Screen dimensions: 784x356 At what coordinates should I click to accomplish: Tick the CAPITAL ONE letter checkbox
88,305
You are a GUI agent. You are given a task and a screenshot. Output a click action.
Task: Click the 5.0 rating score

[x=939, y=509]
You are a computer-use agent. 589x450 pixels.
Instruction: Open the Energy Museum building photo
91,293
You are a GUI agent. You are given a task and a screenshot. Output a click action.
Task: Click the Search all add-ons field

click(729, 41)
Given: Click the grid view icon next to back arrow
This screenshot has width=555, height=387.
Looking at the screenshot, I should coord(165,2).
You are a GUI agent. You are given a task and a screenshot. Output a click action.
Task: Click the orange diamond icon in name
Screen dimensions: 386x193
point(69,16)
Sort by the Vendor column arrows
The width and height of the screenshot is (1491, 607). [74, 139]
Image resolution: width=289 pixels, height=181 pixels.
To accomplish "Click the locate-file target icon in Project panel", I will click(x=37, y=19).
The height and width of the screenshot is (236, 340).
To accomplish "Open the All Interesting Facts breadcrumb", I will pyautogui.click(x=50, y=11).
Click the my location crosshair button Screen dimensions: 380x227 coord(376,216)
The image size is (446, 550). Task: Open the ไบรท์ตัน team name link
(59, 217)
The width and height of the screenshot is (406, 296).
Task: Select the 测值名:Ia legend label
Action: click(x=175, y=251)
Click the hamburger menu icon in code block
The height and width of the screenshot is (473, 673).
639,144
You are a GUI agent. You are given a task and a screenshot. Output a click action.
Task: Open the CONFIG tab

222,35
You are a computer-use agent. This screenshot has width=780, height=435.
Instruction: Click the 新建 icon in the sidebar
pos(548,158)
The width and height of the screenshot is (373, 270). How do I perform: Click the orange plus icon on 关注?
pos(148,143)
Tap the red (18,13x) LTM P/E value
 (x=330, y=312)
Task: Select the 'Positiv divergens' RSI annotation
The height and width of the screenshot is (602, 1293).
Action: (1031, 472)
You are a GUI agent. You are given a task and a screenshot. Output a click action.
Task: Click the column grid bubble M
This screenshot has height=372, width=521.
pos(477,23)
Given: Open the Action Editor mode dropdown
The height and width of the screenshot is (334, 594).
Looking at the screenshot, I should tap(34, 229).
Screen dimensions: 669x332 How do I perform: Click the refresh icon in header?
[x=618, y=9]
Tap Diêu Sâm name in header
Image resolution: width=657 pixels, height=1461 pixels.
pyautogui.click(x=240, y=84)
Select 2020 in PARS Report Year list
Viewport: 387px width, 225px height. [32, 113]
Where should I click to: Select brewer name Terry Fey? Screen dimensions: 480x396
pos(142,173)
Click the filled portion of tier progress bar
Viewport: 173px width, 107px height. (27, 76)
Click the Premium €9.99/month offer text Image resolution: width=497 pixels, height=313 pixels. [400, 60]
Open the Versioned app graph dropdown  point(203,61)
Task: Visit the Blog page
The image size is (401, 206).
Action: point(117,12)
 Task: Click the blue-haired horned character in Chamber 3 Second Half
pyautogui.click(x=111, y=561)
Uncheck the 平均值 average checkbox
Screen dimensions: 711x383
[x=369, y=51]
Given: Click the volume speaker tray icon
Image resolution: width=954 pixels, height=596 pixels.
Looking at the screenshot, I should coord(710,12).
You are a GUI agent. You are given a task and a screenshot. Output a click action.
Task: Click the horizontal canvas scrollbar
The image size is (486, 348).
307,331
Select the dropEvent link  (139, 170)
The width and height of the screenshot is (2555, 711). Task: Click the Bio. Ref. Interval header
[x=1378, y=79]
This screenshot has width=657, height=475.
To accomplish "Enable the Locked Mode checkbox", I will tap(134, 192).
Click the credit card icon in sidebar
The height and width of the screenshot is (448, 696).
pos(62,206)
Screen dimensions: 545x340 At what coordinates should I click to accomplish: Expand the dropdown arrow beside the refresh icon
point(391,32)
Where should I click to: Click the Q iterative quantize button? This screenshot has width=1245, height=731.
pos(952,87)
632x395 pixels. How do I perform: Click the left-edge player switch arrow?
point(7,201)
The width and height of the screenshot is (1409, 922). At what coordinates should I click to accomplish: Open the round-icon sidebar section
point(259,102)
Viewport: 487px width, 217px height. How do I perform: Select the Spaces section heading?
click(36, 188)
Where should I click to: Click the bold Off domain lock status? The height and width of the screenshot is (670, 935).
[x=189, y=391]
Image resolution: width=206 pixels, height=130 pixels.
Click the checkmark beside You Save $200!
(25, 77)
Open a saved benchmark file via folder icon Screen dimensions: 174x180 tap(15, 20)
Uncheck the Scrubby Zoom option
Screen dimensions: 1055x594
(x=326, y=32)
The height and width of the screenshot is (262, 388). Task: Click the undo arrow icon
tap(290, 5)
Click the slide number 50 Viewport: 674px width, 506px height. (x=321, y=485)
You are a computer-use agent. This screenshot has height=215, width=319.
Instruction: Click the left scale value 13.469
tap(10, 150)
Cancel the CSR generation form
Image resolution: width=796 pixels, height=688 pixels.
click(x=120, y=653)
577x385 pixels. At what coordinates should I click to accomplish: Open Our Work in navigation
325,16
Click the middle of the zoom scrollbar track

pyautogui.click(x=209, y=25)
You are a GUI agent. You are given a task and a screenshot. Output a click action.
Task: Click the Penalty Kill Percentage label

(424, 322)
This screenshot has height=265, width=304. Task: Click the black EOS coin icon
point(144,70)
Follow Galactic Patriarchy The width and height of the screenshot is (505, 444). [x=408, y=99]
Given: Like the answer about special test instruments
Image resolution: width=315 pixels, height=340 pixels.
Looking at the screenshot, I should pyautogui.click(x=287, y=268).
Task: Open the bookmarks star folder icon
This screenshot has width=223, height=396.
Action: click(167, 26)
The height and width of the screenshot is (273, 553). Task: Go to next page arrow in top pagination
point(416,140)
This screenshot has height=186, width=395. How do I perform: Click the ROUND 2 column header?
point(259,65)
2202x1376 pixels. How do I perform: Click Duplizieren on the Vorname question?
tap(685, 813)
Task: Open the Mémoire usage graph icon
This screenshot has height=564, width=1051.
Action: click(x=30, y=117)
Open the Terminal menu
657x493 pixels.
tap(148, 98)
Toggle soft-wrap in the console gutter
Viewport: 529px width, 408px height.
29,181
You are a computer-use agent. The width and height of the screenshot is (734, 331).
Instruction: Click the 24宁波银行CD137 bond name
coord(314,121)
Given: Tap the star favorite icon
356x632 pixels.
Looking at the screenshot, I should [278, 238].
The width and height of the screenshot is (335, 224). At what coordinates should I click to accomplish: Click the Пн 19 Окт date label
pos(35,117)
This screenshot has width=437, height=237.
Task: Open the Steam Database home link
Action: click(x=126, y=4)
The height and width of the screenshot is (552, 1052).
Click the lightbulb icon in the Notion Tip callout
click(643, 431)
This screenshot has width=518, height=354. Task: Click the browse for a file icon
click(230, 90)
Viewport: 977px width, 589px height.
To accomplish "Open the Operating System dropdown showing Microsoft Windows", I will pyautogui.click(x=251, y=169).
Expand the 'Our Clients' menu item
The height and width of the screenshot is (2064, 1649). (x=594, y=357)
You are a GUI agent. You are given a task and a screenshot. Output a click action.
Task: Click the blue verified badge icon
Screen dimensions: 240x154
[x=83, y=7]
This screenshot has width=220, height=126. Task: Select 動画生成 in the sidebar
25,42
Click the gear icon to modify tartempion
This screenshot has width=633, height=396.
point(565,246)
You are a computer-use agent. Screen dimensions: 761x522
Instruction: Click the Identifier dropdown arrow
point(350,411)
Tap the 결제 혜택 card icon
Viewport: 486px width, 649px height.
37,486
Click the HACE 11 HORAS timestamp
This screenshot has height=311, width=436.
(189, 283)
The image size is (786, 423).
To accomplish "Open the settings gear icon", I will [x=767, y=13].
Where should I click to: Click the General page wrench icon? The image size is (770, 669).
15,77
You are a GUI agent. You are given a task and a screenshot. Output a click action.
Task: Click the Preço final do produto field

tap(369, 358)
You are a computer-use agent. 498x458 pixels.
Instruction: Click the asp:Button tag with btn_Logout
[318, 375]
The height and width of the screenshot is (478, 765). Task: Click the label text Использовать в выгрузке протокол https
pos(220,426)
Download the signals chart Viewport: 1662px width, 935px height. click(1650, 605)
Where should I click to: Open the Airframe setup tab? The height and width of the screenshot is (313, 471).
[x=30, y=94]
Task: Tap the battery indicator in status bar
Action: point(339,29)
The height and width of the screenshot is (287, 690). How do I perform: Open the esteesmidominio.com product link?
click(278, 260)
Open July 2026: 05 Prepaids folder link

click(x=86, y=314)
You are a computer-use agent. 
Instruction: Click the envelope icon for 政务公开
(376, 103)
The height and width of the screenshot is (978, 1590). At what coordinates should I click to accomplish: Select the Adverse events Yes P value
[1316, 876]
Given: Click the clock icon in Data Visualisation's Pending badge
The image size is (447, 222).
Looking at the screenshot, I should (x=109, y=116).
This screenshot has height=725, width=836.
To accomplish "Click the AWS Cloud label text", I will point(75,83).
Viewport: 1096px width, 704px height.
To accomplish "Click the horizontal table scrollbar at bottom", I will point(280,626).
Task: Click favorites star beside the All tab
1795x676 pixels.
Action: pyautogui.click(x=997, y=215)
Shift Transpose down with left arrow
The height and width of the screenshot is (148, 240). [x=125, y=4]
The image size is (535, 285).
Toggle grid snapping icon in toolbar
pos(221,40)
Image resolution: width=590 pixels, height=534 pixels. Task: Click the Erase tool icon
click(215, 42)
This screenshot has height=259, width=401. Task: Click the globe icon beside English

+-------+

Quote the records above exactly, from the first line through the line containing "Given: Click the grid", and nothing more.

> Solved problem
Screen dimensions: 784x356 At what coordinates should I click to accomplish: Tick the CAPITAL ONE letter checkbox
88,305
You are a GUI agent. You are given a task and a screenshot. Output a click action.
Task: Click the 5.0 rating score

[x=939, y=509]
You are a computer-use agent. 589x450 pixels.
Instruction: Open the Energy Museum building photo
91,293
You are a GUI agent. You are given a task and a screenshot. Output a click action.
Task: Click the Search all add-ons field

click(729, 41)
Given: Click the grid view icon next to back arrow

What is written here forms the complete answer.